In FIG. 6, instead of the direct power transmission by a motor, which develops an initial speed that is too high, especially at the beginning of the movement, a belt or cable transmission is selected. Pulleys 69 and 70 run on the driving shaft 68. This rotation is transmitted to the idle pulleys 71 and 72 by means of belts or cords. Another arrangement of the engagement and disengagement clutch is shown in FIGS. 8a and 8b. T) The driving shaft 68 carries an open and a crossed belt for forward or reverse travel. Two disks 86 and 87, which consist of wire bundles and are separated by the insulating plate 88, sit firmly on the driven shaft 13-14. Depending on its direction, a current enters the iron wire bundle disk 87 or 86 through the brushes, attracts the loosely running disk 71 or 72 due to the electromagnetic excitation and causes the spindle 13-14 to run forwards or backwards through this magnetic coupling.
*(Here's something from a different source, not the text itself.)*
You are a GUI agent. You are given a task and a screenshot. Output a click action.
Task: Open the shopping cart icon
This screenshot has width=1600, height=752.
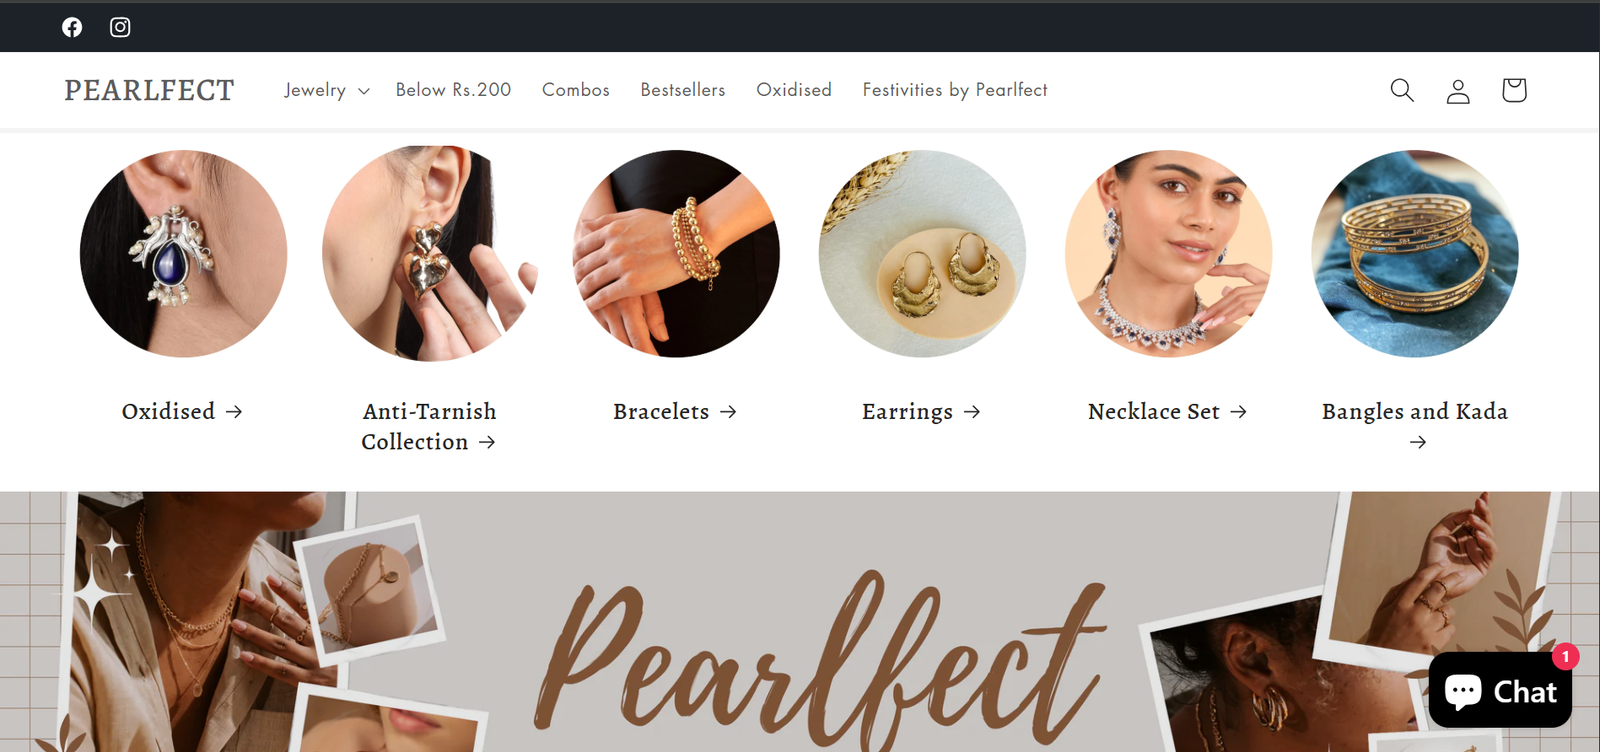click(x=1514, y=90)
In Fig. 8b, the electromagnetic clutch device is also provided on the driving shaft, so that in this latter case only the two work-performing wheels turn on the shafts. In the event that the locking device should not find space at the end of the spindle 13-14, the same can also be attached at right angles below the same and developed in the width direction.

For this purpose, as Fig. 11 shows, the end of the screw spindle 13-14 built into a housing 8 and ends in the Bevel gear 82. This engages in a bevel gear 84 mounted vertically in the housing. At the axis of the same 85 is then attached to the entire locking mechanism.

This arrangement saves space and makes the apparatus more compensatory.

Claims (5)

Patent Claims: ■ i. Ruler device for electromechanical Transfer of photogrammetrically given lengths to any inclined straight track according to patent 285716, thereby characterized in that by the rotational movements of the comparator cranks in one ■ perpendicular to the direction ruler - at single or multiple intervals of Focal length - attached guide rail (3-6) a mark (jaws 40) arranged is, and that the direction ruler carries a feeler lever contact (20-22) that opens or closes electrical currents, soft the straight track shown as screw spindle (13-14) by switching on of driving power shafts rotate in such a way that the carried along by a hub (9) End of the direction ruler (2-11) the length of the projection on the inclined straight line determines the photogrammetric length automatically during the feeler lever contact measures. 2. Apparatus according to claim i, characterized in that the current-closing Feeler lever contact as. Pointer levers (20-21-22) with unequal arm lengths is formed and as a result the contact of the contact balls in proportion adjusts itself to the housing spring in the currentless field (34) of the circular scale, in which position a counteracting suspension (48, keeps it free from vibrations. 3. Apparatus according to claim 1 and 2, characterized in that open through and closing of currents relays on bent lever arms (30-29-31 and 33-35-34) act which on and off devices and at the same time, on the same Axis seated locking devices (51, 52) according to the position of the sensing lever put into action or suspend that within any accuracy limits the micrometer movement and consequently the ruler shift automatically before 25. is going. 4. Apparatus according to claim 1 to 3, characterized in that one end a second ruler to be moved secondarily with the primarily moved direction ruler are connected by the hub (9) running on the screw, spindle can, so that it covers the same path with the same 'moment of force and with a similar coupling of the other end a new track line with different mathematical conditions mechanically shown. 5. Device according to claim 1 to 4 dagekmarks, because of several such unit rulers the most varied photogrammetric applicators that meet all possible axis positions, can be put together. For this purpose ι sheet of drawings.